_DOCUMENT EXTRACT_
It started with a routine request. Russian officials asked the FBI to track a $300,000 ransom payment for a kidnapping.
Now, more than a year later, federal investigators following the scent of that money have stumbled onto a trail that could lead them into the inner circle of Boris Yeltsin's Kremlin. Or not. No one knows for sure.
The Bank of New York case, which burst into the headlines in the doldrums of August, has become a sprawling story, with a large cast of characters, confusing plot lines and overlapping investigations in the United States, Britain and elsewhere. The Bank of New York probe is amplified by a separate inquiry led by Swiss prosecutors into alleged bribery of, and money laundering by, Kremlin officials. The Manhattan district attorney's office is conducting its own investigation.
Reporters searching for every scrap of news have produced a bewildering series of explanations for why as much as $7.5 billion moved through a group of accounts at the Bank of New York.
First it was Russian mob money and money laundering. Then capital flight. Tax evasion. International loans to Russia. Hidden payoffs to Russian officials. Or some combination of the above.
The case has thrown a spotlight on the less-than-pristine business practices in Russia. It also has raised questions about whether U.S. policy toward Russia has been effective, and it has caused bankers around the world to review their own security practices for signs of weaknesses or laxity.

_ROWS_

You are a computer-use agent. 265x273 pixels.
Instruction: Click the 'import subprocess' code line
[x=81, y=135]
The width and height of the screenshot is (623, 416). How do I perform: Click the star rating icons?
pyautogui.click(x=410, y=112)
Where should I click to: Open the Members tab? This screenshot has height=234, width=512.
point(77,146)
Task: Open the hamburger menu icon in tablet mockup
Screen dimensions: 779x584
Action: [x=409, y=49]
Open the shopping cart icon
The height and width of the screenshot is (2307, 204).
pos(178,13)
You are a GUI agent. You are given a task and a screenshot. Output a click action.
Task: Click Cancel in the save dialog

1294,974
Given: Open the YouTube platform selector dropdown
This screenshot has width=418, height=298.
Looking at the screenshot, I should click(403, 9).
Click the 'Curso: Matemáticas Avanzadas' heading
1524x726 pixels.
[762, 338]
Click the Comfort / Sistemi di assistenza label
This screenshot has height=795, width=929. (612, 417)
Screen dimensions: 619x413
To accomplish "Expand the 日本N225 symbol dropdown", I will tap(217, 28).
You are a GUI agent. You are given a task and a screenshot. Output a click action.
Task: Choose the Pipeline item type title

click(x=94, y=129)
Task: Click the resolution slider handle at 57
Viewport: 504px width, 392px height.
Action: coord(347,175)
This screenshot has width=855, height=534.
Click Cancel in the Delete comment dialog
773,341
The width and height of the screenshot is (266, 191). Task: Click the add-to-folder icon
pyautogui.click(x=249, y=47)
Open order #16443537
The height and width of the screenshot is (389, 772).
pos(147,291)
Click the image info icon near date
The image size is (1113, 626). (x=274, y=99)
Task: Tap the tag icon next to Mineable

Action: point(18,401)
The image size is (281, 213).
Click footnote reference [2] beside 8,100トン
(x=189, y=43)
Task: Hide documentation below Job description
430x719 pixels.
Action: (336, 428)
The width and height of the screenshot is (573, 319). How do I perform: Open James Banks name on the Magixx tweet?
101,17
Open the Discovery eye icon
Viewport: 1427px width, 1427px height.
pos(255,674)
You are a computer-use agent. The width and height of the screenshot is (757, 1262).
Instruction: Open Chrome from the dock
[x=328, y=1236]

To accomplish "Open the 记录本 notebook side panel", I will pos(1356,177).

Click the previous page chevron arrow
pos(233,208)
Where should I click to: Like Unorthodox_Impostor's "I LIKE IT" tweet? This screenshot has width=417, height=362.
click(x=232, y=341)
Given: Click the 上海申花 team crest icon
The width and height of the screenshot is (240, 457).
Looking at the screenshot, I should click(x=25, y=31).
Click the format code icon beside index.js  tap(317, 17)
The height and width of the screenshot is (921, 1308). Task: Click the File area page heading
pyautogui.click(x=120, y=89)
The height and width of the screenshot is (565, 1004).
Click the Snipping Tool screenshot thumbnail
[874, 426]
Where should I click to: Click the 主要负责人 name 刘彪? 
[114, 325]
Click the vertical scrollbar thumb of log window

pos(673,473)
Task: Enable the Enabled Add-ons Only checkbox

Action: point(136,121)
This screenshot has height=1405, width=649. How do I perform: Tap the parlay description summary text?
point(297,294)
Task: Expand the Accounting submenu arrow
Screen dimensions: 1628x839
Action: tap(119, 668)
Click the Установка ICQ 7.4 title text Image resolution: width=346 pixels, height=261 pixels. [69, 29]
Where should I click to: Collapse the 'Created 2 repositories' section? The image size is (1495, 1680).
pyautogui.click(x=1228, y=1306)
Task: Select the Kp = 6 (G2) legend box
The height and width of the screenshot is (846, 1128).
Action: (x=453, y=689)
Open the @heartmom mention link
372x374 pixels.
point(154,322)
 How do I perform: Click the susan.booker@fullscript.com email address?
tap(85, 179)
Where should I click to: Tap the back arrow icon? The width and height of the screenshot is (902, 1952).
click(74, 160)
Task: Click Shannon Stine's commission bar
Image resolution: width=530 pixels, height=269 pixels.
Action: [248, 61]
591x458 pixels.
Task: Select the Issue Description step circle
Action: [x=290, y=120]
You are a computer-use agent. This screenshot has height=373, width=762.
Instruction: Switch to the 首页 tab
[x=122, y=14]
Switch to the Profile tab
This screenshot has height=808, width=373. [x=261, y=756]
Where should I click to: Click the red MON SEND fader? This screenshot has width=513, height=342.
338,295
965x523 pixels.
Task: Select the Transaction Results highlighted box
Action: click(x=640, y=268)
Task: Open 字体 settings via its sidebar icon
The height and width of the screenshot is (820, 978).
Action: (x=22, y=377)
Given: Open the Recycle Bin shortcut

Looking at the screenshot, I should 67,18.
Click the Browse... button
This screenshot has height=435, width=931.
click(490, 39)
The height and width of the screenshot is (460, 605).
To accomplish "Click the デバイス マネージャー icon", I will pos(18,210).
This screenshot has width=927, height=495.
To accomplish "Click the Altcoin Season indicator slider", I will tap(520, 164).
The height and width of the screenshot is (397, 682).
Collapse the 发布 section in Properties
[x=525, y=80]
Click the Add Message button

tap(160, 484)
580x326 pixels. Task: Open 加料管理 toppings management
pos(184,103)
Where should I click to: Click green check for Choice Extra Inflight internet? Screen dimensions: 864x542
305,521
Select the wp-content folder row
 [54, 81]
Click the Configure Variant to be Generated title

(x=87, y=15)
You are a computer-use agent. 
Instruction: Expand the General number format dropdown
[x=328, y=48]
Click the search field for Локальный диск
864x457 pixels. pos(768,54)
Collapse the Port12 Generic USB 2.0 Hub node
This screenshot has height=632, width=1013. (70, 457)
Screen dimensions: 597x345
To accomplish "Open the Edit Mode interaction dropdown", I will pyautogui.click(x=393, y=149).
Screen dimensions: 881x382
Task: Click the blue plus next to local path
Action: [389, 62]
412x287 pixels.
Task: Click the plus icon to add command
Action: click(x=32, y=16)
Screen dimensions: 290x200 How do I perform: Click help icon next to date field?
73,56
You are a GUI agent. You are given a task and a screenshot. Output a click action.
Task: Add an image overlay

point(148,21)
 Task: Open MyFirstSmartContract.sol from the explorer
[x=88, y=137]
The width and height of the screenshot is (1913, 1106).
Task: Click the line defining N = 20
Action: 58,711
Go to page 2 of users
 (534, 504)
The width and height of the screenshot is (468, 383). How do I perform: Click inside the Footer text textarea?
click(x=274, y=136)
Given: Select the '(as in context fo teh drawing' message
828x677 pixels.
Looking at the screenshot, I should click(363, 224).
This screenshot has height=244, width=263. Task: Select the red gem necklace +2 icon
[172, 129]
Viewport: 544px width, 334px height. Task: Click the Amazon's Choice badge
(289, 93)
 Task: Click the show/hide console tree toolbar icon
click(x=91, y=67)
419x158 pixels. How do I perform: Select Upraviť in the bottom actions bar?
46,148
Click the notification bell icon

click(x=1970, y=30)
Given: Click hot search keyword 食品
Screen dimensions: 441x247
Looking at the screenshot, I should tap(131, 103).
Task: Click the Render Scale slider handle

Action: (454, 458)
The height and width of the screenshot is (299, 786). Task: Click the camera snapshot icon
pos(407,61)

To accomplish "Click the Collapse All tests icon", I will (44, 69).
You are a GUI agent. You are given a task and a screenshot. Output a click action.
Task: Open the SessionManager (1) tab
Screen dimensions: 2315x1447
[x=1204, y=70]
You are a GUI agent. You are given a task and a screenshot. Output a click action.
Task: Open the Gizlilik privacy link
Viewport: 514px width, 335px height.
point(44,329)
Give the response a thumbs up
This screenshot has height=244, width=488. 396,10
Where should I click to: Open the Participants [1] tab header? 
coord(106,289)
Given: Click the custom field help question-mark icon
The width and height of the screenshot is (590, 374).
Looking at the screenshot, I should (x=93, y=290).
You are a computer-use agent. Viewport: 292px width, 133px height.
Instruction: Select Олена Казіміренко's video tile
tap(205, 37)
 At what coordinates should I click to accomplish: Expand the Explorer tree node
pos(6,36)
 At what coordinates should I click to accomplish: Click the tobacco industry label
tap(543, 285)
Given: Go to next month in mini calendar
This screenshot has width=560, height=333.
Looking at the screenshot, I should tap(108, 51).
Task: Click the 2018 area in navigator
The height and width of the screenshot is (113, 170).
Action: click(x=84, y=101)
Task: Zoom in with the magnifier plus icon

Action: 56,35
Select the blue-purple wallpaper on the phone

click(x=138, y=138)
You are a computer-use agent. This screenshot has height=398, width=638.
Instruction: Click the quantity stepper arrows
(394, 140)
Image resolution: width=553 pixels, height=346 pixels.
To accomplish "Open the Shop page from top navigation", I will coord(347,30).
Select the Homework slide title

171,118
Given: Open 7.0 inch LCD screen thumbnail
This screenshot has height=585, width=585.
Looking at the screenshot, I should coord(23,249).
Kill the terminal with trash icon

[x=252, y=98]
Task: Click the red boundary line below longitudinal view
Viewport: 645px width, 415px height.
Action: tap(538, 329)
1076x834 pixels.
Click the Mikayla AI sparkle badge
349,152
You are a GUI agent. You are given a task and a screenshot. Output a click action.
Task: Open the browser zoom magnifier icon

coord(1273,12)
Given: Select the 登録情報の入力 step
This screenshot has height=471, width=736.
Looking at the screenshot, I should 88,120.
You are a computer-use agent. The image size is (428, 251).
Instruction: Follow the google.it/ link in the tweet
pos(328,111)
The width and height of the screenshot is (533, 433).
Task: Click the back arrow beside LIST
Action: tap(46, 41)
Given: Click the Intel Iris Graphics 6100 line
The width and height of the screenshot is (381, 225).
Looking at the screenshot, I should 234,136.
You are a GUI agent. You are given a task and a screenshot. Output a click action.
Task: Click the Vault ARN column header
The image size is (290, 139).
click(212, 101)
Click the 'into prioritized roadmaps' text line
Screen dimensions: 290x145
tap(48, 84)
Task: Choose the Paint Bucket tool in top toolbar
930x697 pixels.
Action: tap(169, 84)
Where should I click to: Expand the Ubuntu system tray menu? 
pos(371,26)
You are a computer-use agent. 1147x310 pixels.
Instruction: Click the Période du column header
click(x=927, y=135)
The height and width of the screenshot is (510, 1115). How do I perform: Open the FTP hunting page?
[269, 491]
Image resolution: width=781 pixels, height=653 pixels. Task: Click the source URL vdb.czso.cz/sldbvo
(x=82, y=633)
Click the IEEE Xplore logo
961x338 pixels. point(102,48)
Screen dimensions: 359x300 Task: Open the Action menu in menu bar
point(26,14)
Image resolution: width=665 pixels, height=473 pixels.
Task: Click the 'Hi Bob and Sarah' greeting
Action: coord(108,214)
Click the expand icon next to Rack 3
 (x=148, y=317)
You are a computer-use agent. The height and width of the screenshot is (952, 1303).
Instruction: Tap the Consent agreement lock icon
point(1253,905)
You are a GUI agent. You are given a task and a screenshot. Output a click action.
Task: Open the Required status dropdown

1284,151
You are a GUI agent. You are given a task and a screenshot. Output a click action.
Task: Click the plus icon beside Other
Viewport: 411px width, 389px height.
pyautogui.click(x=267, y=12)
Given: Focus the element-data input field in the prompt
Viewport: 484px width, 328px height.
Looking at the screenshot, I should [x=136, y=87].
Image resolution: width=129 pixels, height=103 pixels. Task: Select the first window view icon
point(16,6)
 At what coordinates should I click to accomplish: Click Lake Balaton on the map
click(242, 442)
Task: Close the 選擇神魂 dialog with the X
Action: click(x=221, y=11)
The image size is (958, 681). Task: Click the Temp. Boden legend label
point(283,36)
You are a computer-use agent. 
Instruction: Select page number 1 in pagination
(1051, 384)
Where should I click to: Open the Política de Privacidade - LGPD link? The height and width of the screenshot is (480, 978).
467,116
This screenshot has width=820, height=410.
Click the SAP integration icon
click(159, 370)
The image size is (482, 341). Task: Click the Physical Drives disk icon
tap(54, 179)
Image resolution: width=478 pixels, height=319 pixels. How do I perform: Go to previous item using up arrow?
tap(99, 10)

_PROBLEM REQUIREMENTS_
List every explanation the Bank of New York article says reporters have offered for the money that moved through the accounts.

_CORRECT RESPONSE_
- Russian mob money and money laundering
- Capital flight
- Tax evasion
- International loans to Russia
- Hidden payoffs to Russian officials